本発明は、自動車などの各種輸送機の車体や産業機械類の機体などの構造部材として用いられる湾曲状チャンネル部材の成形方法に関し、特に曲げ成形の際に生じる成形部材の折り筋、しわ痕の発生を抑制する方法に関する。
近年、燃費の向上、環境への配慮、安全性の向上などを企図して、自動車の車体や部品の強化と軽量化が推し進められている。その手段の一つとして車体構造部材(フレーム部材、メンバー部材)やパネル類(外板、内板)などに対して鋼板の高強度化(ハイテン化)やアルミニウム合金板等の軽量材への転換が進められている。
前記構造部材の代表的な断面形状としては、図1に示すように、長さ方向に垂直な平面で切断した縦断面の形状が横壁部(ウェブ)11と、前記横壁部11の両端に第1曲げ部14を介して屈曲形成された縦壁部12と、各縦壁部12の他端に第2曲げ部15を介して屈曲形成されたフランジ部13を備えたハット形のチャンネル部材1sが知られている。このチャンネル部材1sは縦断面の中心を連ねた線が直線状となっており、このようなチャンネル部材を「直線状チャンネル部材」という。

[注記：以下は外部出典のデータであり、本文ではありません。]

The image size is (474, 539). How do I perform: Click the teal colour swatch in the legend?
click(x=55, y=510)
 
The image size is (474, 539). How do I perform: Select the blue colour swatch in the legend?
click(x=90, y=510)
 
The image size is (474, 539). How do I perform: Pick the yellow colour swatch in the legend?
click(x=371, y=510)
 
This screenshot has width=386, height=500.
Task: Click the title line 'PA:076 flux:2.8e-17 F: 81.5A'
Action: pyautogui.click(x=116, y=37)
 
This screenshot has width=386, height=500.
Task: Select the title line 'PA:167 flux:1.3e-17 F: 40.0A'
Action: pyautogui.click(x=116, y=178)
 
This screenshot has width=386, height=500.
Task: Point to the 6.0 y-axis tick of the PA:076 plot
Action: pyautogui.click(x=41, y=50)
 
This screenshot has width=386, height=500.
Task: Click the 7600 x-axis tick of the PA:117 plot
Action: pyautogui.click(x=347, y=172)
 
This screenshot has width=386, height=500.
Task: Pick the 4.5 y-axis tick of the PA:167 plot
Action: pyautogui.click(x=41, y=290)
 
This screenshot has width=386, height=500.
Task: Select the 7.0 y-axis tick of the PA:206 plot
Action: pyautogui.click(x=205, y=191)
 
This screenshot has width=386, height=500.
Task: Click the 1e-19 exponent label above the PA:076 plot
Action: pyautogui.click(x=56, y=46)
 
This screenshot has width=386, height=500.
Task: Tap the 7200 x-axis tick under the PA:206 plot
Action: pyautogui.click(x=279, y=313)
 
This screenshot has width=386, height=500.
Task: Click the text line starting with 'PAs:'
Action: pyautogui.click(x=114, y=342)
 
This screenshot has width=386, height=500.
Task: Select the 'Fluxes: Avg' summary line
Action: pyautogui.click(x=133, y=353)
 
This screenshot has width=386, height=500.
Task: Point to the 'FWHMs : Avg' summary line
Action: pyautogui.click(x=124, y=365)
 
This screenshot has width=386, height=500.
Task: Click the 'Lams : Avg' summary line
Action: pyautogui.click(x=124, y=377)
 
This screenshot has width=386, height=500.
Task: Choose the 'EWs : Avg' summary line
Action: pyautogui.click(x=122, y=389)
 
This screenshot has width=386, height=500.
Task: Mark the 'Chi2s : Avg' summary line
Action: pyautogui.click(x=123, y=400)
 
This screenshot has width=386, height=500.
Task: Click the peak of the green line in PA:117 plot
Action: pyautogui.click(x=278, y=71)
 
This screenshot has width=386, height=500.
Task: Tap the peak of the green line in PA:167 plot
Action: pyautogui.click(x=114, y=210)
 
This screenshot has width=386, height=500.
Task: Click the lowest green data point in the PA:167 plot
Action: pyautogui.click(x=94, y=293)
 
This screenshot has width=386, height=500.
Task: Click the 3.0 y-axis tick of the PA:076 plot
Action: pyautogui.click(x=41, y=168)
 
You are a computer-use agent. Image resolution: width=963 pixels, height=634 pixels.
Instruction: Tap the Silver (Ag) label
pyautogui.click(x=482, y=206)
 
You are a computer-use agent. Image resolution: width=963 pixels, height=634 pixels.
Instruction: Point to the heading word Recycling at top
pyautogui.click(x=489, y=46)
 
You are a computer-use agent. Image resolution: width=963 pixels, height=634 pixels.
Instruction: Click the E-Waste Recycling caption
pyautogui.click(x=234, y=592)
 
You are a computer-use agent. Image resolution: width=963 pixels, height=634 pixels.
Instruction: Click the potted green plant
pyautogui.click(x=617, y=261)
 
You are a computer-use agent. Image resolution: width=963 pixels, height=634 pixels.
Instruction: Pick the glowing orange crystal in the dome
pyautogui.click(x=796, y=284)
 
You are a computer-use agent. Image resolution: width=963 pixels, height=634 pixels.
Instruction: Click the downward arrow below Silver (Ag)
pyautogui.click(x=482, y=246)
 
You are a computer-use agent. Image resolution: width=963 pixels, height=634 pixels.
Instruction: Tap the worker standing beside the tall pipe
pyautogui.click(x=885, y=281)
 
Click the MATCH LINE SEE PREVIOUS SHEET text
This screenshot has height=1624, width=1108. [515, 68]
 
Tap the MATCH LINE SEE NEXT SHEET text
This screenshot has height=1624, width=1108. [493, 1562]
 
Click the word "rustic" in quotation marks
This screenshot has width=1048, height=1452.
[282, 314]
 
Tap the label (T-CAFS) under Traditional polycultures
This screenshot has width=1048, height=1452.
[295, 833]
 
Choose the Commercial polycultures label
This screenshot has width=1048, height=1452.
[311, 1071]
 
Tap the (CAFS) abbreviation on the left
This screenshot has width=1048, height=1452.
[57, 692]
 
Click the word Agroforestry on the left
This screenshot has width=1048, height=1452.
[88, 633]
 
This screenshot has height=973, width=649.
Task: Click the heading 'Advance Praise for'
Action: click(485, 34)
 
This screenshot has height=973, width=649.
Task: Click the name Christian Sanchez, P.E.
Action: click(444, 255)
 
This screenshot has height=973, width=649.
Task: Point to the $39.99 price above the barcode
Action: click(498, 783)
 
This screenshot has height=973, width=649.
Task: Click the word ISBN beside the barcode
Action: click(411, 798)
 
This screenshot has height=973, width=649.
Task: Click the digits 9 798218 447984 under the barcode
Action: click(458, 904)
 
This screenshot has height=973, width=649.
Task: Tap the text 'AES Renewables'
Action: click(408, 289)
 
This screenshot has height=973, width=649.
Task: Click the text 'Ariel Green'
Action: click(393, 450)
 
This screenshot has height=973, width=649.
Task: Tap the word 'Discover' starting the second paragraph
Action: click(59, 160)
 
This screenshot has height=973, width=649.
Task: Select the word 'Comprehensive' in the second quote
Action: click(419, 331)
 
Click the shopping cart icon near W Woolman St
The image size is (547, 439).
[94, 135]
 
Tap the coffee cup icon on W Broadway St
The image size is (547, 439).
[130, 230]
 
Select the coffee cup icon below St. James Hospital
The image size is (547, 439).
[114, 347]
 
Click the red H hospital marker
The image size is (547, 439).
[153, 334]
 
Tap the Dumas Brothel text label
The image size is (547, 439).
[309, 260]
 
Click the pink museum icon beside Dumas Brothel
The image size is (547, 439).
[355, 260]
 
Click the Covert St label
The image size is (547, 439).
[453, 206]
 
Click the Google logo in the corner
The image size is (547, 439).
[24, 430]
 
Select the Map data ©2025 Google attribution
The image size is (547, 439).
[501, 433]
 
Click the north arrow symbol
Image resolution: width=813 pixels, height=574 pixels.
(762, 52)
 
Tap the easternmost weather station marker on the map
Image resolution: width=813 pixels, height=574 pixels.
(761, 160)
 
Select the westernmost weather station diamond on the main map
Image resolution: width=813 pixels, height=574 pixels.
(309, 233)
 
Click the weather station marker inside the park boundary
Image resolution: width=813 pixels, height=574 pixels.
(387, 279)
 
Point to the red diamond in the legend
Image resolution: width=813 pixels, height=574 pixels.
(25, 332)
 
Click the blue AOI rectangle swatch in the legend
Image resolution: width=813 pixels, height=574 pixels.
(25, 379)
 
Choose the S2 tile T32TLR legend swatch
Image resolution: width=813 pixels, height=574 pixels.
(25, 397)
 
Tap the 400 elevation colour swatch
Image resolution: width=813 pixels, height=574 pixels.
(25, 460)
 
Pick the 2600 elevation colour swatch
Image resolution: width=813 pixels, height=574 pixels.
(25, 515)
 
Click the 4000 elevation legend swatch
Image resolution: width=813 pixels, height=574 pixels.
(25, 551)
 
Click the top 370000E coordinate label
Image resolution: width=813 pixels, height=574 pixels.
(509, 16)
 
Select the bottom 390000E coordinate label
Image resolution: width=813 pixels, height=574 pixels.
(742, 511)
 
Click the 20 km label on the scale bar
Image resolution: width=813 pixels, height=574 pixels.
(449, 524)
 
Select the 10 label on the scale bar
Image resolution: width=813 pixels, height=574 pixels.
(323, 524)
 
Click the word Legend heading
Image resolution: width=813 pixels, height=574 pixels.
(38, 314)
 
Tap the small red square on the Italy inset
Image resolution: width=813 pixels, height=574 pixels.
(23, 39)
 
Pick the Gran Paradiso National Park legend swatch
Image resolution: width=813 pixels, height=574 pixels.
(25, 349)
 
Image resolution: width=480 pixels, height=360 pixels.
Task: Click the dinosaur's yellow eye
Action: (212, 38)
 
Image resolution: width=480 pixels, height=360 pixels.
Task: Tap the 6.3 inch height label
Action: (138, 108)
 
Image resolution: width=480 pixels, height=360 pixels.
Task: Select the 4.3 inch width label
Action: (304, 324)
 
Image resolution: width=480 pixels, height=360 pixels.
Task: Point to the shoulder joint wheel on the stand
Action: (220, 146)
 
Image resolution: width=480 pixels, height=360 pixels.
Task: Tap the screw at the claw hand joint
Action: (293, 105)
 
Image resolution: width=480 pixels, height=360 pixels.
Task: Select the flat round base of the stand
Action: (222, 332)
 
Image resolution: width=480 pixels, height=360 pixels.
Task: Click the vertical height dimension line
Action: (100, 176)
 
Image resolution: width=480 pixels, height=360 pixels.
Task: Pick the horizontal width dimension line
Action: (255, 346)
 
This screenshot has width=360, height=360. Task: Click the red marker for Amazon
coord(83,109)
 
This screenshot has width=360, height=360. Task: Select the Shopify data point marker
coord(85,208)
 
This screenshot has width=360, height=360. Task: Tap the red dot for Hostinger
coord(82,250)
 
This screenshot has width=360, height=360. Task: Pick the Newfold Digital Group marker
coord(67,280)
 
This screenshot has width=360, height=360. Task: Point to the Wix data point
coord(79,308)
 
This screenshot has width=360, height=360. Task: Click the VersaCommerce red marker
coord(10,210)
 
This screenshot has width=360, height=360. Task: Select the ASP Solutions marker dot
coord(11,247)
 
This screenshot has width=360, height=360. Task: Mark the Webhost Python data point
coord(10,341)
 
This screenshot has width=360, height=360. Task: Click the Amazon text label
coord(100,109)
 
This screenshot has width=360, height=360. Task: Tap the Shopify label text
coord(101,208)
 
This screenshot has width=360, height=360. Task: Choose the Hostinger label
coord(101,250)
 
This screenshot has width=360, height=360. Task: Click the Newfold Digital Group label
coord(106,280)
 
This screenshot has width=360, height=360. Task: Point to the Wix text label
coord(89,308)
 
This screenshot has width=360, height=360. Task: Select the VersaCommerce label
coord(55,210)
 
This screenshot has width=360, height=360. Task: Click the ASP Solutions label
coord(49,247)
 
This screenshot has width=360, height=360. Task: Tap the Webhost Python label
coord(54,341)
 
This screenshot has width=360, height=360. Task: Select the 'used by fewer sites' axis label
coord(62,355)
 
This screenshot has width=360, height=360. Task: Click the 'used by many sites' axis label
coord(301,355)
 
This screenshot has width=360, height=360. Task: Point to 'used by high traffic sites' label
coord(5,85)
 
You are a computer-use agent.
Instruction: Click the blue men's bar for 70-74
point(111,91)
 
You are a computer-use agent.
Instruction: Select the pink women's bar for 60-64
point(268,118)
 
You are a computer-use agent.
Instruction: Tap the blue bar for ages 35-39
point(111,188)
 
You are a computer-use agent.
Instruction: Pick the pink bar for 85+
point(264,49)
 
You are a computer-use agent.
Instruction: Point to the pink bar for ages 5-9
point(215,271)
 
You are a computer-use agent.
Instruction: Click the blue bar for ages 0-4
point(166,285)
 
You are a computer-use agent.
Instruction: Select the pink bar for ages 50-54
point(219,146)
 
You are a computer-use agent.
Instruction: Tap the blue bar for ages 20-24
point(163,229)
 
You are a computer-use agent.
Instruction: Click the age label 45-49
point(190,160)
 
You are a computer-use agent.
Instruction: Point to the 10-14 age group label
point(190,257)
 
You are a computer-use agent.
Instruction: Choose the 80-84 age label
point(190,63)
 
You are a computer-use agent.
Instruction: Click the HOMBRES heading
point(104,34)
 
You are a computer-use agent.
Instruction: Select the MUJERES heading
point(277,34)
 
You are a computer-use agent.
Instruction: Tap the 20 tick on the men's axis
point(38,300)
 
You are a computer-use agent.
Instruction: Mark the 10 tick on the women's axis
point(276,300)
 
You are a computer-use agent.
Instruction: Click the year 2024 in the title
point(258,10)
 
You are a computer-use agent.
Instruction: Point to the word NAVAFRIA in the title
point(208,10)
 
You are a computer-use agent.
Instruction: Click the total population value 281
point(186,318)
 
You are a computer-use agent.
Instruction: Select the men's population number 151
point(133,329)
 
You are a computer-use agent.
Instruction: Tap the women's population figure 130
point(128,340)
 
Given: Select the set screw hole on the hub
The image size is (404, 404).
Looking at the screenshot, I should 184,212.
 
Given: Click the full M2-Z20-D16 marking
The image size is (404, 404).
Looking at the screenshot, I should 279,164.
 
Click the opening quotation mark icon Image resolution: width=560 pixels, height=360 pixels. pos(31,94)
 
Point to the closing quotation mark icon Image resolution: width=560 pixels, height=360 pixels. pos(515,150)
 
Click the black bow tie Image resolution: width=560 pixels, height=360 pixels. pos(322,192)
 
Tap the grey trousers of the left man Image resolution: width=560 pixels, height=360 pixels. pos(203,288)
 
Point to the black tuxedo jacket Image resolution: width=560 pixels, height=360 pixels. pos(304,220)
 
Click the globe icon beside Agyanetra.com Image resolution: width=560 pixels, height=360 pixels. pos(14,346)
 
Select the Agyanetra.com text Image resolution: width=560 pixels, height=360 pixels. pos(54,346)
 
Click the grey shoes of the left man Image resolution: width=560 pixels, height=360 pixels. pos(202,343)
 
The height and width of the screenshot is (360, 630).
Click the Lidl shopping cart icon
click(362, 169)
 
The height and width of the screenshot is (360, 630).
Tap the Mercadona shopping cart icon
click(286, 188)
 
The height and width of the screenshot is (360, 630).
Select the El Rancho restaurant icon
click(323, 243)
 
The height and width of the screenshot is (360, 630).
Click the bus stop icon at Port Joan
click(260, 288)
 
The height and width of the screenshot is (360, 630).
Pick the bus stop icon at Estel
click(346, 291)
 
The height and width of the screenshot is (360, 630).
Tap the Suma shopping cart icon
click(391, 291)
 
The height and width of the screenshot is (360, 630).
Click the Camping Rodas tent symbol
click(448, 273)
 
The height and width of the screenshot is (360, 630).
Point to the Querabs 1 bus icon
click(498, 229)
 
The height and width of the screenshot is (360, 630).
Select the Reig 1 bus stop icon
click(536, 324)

前記直線状チャンネル部材1sの成形目標形状(製品の設計形状)は、その縦断面形状によって特定される。すなわち、図1に示すように、幅(縦壁部12の内幅)W、高さ(フランジ部13の下面から横壁部11の下面までの高さ)H、フランジ部13の幅Lf(フランジ部の先端から第2曲げ部のフランジ側曲げ止め端までの長さ)、第1曲げ部14の曲げ半径rp、第2曲げ部15の曲げ半径rd、横壁部11と縦壁部12とのなす角(以下、「第1曲げ部の曲げ角」という。)θp、縦壁部12とフランジ部13とのなす角(以下、「第2曲げ部の曲げ角」という。)θdによって特定される。通常、θp、θdは直角に設定されるが、θpは鈍角に設定され、縦壁部12が傾斜状に形成される場合もある。なお、横壁部の幅W' は、両側の第1曲げ部の曲げ止め端の間の長さW’(W’=W−2rp)に等しい。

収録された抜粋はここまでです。